Syd26 hat geschrieben:Wie die Mandantin darauf reagieren wird, ist eine andere Frage. Das kann wahrscheinlich niemand vorhersehen. Du musst von Stillschweigen bis zum Telefonterror wohl mit allem rechnen.
Grundsätzlich sind - gerade bei psychisch kranken Menschen - auch körperliche Übergriffe nicht völlig auszuschließen. Sehr unwahrscheinlich, aber nicht unmöglich - eine Gefahr, die nicht zur Hysterie führen, aber zumindest als Möglichkeit gesehen werden sollte.
joee78 hat geschrieben:Hatte mal nen Mandanten, der wollte erst mich töten, dann die Gegenseite. Hab dann ein Eilfax an die RAK gesandt mit der Bitte, mich von meiner Verschwiegenheitspflicht zu entbinden, damit ich die Gegenseite warnen konnte. Innerhalb von 1 Stunde kam das Einverständnis.
Ich weiß ja, welche Schwierigkeiten Ärzte - und medizinisches Personal - mit den rechtlichen Grundlagen der Schweigepflicht haben und dass da teilweise skurrile Vorstellungen kursieren ("das Gericht muss mich zuerst von der Schweigepflicht entbinden"), hatte aber bisher gehofft, dass Juristen da besser informiert sind ...

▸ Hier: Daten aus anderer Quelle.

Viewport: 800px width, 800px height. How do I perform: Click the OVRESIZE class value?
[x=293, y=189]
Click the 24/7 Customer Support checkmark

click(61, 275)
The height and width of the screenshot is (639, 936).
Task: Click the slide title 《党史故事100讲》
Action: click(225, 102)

Von der Berufspflicht zur Verschwiegenheit kann auch eine Berufskammer nicht entbinden - die Ärztekammer nicht den Arzt und die Rechtsanwaltskammer nicht den Rechtsanwalt. Entbinden kann nur der Patient oder Klient (auch nicht die Erben). Es gibt aber gesetzliche Verpflichtungen, die der Schweigepflicht vorgehen, und Fälle des berechtigten Bruchs der Schweigepflicht (§ 34 StGB). Dazu gehört die Abwehr schwerwiegender bevorstehender Gefahren, aber auch die Vertretung eigener Rechte als Beschuldigter einer Straftat, Beklagter im Zivilprozess oder Kläger im Honorarprozess. Bei Todesdrohungen ist es - hoffentlich - offenkundig, dass die Schweigepflicht Maßnahmen der Gefahrenabwehr nicht entgegensteht und im notwendigen Umfang Informationen geoffenbart werden dürfen. Ein "Einverständnis" der Kammer ist weder erforderlich noch rechtfertigend - ein unvermeidlicher Verbotsirrtum (hier in der Form des Erlaubnisirrtums) dürfte durch einen Rechtsanwalt jedenfalls verhältnismäßig schwer verargumentierbar sein. Eine Beratung der Kammermitglieder ist natürlich kein Problem.
joee78 hat geschrieben:Genau. Die haben mir sogar die Kommentierung zu § 43a BRAO rausgesucht, die das behandelt.
Ich würde ja v.a. auch die Kommentierung zu § 203 Abs. 1 StGB lesen.
joee78 hat geschrieben:Eigenmächtig wäre mir das zu heiß gewesen - hab schon so viele Kammerbeschwerden von Kollegen bekommen, die sich über irgendwas aufgeregt haben.
Fraglos ist vor der Offenbarung von Informationen aus dem Mandatsverhältnis eine Abwägung erforderlich. Diese hat der Rechtsanwalt - wie der Arzt - selbst in eigener Verantwortung vorzunehmen. Wenn das Ergebnis dieser Abwägung ist, dass die Gefahr von Beschwerden bei der Kammer schwerer wiegt als die Gefahr des eigenen Todes oder des eines anderen Menschen, dann ist das eben so.